The Senate, on the other hand, always had Democrats defending more seats than Republicans. Only one incumbent GOP senator is running for re-election in a state Hillary Clinton carried in 2016. This same senator previously won in 2012, while Barack Obama was on the ballot. Yet 10 Democratic senators are seeking another term in states Trump won.
That’s why Trump has been barnstorming the battleground states for the Senate while mostly leaving the House races alone. The president appears to have helped shore up the Republican candidates in two states that were seen as possible Democratic pickup opportunities despite their red hue, Texas and Tennessee, though Arizona remains a more complicated case. There Sen. Jeff Flake is retiring and the polls have been all over the place.
The smart money is on Republicans to hold the Senate, but this outcome is far less certain than in the House. Republicans are only playing in about half the Trump states where they had hoped to knock off sitting Democratic senators, even with impressive candidates like John James in Michigan. Some of this is because they were states Trump only won narrowly, and his approval rating is now underwater.
Even in the states where Trump is still well-liked relative to his national numbers, Senate races are too close for comfort. Sen. Heidi Heitkamp of North Dakota is the only Democratic incumbent Republicans have really put away, now trailing by 11.4 points in the RealClearPolitics polling average. Sen. Claire McCaskill of Missouri is the only other Democrat who is trailing; in the same average, she is down by less than 1 point.
Democratic Sens. Joe Manchin of West Virginia and Jon Tester of Montana are up by about 5 points. Both are states where a majority approves of Trump’s job performance. The president won West Virginia by 42 points. Sen. Joe Donnelly, D-Ind., is clinging to a narrower lead in Vice President Mike Pence’s home state. Sen. Bill Nelson, D-Fla., is slightly favored in a tough race against Republican Gov. Rick Scott.
Ohio, Pennsylvania, Michigan, and Wisconsin are all Trump-state Senate races that never really came online.
In a true blue wave, most of the competitive Senate races will break the Democrats’ way. That still might not be enough to recapture the chamber — even if they pick up Nevada and Arizona while losing only North Dakota, they’d need to win in Texas or Tennessee to get to 51 and negate Pence’s tie-breaking vote — but it will be a setback for Trump, who has invested a lot of political capital in the red-state contests.
Democrats saw Nancy Pelosi’s first speakership coming from a mile away during their last wave election in 2006. But their Senate majority, made possible by the collapse of GOP incumbent Sens. George Allen of Virginia and Conrad Burns of Montana, was more of a surprise. Similarly, Republicans were well-positioned to win both houses in the Tea Party wave of 2010 but fell short in the Senate.
There is a small chance Democrats could fall short of a majority in the House, a massive disappointment that would probably triggers major leadership changes. The odds are low, but not much lower than Trump’s were in 2016.

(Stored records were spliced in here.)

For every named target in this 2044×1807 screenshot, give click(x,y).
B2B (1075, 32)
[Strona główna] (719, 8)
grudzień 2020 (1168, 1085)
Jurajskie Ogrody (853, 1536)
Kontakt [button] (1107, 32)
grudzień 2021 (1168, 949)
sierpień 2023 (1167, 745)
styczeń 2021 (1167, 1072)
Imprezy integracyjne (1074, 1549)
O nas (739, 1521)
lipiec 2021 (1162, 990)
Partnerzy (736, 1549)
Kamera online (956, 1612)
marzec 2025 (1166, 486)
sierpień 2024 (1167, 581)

Republicans are hoping for a replay of that year, in which the polls understated support for Trump in the states that decided the election and pundits overstated the certainty of their Clinton-friendly models. Democrats are eyeing Virginia in 2017 as a better precedent. Those races looked close in the polling but a suburban revolt against Trump and an influx of new voters translated into much bigger Democratic wins.